Push to improve palliative care

A more coordinated and integrated palliative care service is being sought for Albury-Wodonga and surrounding areas after the existing model was found to be “disjointed”, “confusing” and “lacking clear focus”.

The Albury Wodonga Cancer Foundation is calling for palliative care services to be overseen by Albury Wodonga Health, with funding support from both NSW and Victorian governments.

Mercy Health Albury would still play a key role under the proposal, offering a minimum 12-bed palliative care impatient service in Albury, as well as community services in Southern Riverina towns including Corowa, Holbrook and Culcairn.

Albury Wodonga Heath would continue to provide palliative care services to Wodonga, Towong and Indigo shire residents.

Foundation spokesman, Geoff Smith, said the region’s existing palliative care services are overseen by Murrumbidgee Local Area Health in NSW, and in Victoria, by East Hume Regional Health Services.

“They are run by very separate organisations that really have little to do with each other,” he said.

“It’s very confusing and disjointed, and lacks overall focus because there’s no single party having responsibility for palliative care in the Albury Wodonga Health catchment area.”

Mr Smith said a study undertaken by the foundation found that in some sectors, the number of patients accepted into palliative care was declining, despite an increase in demand.

“For a city of this size, this is really ridiculous,” he said.

In its report, which was developed over the past three years, the foundation states that Mercy Health Albury provides a quality in-house palliative care service with its 10-bed hospice and specifically trained palliative care staff.

But in 2017, just 21 per cent of patients that were admitted to the service were from Victoria.

This is despite Victorian residents making up almost half of the population of the Albury Wodonga Health catchment area.
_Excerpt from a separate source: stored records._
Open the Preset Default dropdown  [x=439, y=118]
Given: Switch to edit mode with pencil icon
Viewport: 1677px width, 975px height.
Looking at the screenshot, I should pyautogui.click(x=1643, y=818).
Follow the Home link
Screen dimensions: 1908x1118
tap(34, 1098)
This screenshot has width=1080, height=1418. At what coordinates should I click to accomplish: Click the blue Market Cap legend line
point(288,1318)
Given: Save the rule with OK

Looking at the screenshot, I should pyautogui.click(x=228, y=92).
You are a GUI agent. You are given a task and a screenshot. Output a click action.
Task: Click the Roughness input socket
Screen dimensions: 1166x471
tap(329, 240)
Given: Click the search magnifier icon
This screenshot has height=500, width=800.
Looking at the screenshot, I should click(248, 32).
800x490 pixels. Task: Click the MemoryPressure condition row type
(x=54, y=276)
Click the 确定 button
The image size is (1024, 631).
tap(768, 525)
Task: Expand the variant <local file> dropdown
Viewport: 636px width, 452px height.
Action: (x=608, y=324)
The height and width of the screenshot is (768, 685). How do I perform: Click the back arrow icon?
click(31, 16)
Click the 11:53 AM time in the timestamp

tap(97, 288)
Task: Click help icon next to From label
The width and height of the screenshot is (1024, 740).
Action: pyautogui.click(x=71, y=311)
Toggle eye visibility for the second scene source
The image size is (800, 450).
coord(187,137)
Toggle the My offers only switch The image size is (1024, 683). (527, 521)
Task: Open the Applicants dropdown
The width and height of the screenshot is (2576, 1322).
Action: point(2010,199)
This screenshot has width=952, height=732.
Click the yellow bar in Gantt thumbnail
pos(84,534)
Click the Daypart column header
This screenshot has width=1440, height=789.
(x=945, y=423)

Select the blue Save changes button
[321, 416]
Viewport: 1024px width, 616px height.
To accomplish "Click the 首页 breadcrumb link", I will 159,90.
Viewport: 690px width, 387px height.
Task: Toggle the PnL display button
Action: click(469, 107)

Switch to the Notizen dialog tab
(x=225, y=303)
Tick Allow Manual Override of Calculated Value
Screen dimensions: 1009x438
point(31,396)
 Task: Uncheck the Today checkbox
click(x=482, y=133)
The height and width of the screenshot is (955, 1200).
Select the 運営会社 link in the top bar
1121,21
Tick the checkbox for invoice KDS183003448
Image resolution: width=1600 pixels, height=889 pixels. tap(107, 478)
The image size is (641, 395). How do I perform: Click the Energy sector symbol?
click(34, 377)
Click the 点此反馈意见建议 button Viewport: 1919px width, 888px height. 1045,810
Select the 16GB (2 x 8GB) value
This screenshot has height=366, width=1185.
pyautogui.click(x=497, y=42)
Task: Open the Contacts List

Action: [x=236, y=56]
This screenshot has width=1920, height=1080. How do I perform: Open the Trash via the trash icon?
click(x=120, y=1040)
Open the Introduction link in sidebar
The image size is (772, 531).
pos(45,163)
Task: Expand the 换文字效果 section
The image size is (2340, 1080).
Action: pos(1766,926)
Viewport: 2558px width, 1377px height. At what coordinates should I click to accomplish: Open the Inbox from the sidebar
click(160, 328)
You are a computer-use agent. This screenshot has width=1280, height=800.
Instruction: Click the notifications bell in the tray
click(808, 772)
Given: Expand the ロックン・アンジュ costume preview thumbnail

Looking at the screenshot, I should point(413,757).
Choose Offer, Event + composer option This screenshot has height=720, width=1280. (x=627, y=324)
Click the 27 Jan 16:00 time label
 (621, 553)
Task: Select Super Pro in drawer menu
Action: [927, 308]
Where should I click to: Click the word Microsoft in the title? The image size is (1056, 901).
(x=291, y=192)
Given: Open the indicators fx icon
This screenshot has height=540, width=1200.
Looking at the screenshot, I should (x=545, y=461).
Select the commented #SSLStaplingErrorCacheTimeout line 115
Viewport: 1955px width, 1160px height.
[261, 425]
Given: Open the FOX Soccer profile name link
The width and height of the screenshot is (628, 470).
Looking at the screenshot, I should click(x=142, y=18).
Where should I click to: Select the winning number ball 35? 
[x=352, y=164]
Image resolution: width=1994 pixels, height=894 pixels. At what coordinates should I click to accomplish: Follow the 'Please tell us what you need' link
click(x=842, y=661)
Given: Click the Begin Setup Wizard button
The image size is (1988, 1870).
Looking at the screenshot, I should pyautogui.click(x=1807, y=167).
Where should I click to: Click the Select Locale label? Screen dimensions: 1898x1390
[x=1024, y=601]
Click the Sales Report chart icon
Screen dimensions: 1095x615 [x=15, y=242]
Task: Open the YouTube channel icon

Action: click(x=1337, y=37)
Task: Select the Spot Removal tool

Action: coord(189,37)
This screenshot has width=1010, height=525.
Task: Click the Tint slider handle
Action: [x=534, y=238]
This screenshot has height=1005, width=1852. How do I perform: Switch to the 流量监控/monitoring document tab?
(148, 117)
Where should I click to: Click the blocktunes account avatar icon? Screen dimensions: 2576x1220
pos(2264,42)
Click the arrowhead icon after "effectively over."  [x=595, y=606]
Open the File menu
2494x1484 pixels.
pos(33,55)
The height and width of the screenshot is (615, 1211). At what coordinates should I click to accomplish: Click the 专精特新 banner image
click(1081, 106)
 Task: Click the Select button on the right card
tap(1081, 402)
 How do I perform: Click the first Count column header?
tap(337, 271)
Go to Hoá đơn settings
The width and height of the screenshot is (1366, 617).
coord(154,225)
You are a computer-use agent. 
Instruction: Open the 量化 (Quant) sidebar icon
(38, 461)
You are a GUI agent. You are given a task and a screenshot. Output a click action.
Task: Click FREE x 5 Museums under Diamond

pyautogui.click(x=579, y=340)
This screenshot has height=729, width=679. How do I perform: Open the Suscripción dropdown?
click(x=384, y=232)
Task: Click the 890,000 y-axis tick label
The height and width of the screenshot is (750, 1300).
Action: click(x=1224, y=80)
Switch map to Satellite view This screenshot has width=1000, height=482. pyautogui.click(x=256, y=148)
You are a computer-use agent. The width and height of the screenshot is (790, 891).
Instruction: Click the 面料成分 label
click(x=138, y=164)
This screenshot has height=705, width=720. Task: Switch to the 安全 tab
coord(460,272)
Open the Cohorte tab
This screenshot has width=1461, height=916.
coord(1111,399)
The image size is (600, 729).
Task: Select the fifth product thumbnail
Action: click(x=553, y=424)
Mr Smith said an integrated palliative service overseen by Albury Wodonga Health would offer a more coordinated approach to providing care and support to patients across the region.

“We already have a model for integrated acute care for this region through Albury Wodonga Health,” he said.

“Both NSW and Victorian governments contribute to that one health service, so what is stopping us from using that model to deliver palliative care?”

Key recommendations from Albury Wodonga Cancer Foundation:

  • Establish a board to govern palliative care across the Albury Wodonga Health region.
  • Transfer palliative care activities relating to governance, funding management of Mercy Health Albury from Murrumbidgee Health to Albury Wodonga Health.
  • Expand the catchment area of Mercy Health Albury to include towns in the Southern Riverina.
  • Relocate two palliative care beds at Albury Wodonga Health’s Wodonga campus to Mercy Health Albury.
  • Engage additional full-time palliative care physicians in Albury-Wodonga.
  • Increase the number of palliative care volunteers.
  • Increase resources to service Victoria palliative care patients.